Further up in line, Jeanice Perez, a junior from Minnesota, paced anxiously, hoping to get her question — about immigration-law reform — answered (note: she did). For her, it was less about curiosity and more about asking Obama a tough question about an issue that directly affected her life.
"My dad was deported back to Mexico, despite the fact that he has a family here in this country," she said. "He was just tossed back over the border, for reasons I still can't understand, so obviously, this is a personal thing for me."
At around 11:50, the line began to move, and after a thorough wanding by security, the students were led into the auditorium in small, wide-eyed groups, ushered to their seats as screamo and hip-hop music blared from rattling speakers. And then, after some 40 minutes of sitting, shifting, reading of questions and last-minute texting, the room erupted when Obama entered.

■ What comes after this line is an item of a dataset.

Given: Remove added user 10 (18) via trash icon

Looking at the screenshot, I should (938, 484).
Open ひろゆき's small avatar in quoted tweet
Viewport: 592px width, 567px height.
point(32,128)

For the next 60-something minutes, Obama held court in the room, juggling tough questions about gay rights, education reform and the war in Iraq with a couple of less-serious ones (about Stephen Colbert's presidential run and who would play him in a movie based on his life). Everyone looked pretty psyched. But just how did those in the audience think he really did?
"He answered my question — in a way," said Mike Huff, a shaggy-hair freshman who had a rather zesty exchange with Obama about the controversial No Child Left Behind education plan. "I would've preferred if he would've told me he was going to do away with No Child Left Behind, but instead he sort of hinted that he was still going to rely on standardized testing, rather than bring up a whole new way of evaluating students.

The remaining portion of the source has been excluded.